Когда отец сообщил, что нас скоро выпустят, я был готов остаться. Как можно уйти, если остальные обречены? Почему мы спасемся, а они нет? Папа, тезка мудрого царя Соломона, убедил меня, что здесь я бесполезен, а вот на воле, как знать… Мне сейчас же вспомнился Бранкур. Ведь я делал в Вире взрывные устройства. Нужно непременно вступить в Сопротивление. Вернуться в строй во что бы то ни стало.
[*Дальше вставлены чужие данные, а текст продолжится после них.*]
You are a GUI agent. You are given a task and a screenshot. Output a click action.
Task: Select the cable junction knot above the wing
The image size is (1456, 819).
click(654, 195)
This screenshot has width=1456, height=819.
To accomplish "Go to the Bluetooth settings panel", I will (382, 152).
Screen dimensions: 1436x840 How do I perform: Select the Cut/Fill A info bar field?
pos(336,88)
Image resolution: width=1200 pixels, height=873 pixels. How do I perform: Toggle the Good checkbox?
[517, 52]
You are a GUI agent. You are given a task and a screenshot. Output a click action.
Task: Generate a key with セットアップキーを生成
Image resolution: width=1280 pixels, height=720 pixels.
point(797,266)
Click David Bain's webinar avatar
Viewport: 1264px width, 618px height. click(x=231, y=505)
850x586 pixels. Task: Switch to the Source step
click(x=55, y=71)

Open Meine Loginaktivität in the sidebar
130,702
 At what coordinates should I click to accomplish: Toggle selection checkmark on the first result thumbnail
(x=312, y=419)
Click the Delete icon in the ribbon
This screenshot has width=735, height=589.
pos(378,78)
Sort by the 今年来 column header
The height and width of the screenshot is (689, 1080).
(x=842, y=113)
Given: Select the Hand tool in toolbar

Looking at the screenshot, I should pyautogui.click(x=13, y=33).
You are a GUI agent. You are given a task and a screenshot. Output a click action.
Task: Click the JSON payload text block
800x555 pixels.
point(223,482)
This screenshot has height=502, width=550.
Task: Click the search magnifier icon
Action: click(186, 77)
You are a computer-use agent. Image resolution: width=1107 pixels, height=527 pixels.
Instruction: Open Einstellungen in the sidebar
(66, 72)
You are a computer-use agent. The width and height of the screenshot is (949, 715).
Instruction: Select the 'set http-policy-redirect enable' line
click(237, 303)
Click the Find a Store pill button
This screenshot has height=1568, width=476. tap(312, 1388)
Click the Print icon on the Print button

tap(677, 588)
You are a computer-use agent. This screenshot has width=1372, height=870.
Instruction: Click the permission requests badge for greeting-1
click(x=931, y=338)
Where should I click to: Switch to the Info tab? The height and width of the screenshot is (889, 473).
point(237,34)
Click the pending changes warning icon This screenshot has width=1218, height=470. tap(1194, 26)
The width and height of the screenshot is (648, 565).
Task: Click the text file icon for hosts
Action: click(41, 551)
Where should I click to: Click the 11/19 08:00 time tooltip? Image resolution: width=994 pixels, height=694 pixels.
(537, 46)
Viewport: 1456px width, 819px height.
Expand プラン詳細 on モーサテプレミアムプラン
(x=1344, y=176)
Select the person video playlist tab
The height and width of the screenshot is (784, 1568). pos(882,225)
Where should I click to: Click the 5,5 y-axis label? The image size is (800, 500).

Мы оказались в Париже без сантима в кармане, зато с десятками писем заключенных Дранси, зашитых под подкладки наших пиджаков. Антиеврейские законы в столице соблюдали особенно истово. Свирепствовали вовсю. Мы не носили желтых шестиконечных звезд, но в наших документах теперь красовались красные штампы «еврей». Отныне мы не имели права жить в гостинице, зарабатывать себе на хлеб, даже вернуться в Нормандию не могли. Своеобразное освобождение. Я не бывал в Париже с 1938 года, когда мы перебрались в Вир. Город сильно изменился с тех пор. Повсюду названия улиц на двух языках: по-французски и по-немецки. В витринах магазинов таблички: «Евреям вход воспрещен!» А вот и сами евреи на плакатах, злобные, с гигантскими ушами, крючковатыми носами, длинными птичьими когтями. Немецкие офицеры разъезжали в новеньких сияющих автомобилях. Разительный контраст с нищими обносившимися парижанами. Добрые люди посоветовали нам обратиться за помощью во Всеобщий союз евреев Франции. Мы устали бродить как неприкаянные, да и комендантский час приближался. Поневоле последовали совету. В метро честно сели в последний вагон: третий класс, специально для евреев. Только Поль не пожелал ехать с нами, пошел куда-то еще. Он предчувствовал, что богадельни Союза – ловушки, и был прав. Союз заставлял евреев сотрудничать с нацистами и помогать им во всем.
Пока что нас поселили в доме престарелых в Шуази-ле-Руа, в департаменте Валь-де-Марн, накормили и обогрели. За время пребывания в Дранси я так отощал, что у меня ребра выпирали и коленки дрожали. Но как только немного оправился, поспешил к букинистам на набережную Сены за книгами по химии. Мне хотелось освоить изготовление более мощной взрывчатки, чтобы Бранкур и его товарищи могли вновь рассчитывать на меня. После освобождения я сразу отправил аптекарю сухое, краткое послание, просто дал знать, что жив, не привлекая лишнего внимания тех, кто занимался перлюстрацией. Бранкур неожиданно ответил мне быстро, щедро, сердечно. Подбадривал, утешал, напоминал, что при любых обстоятельствах я могу рассчитывать на его помощь. Я не расставался с его письмом, даже ночью клал его под подушку, берег как талисман.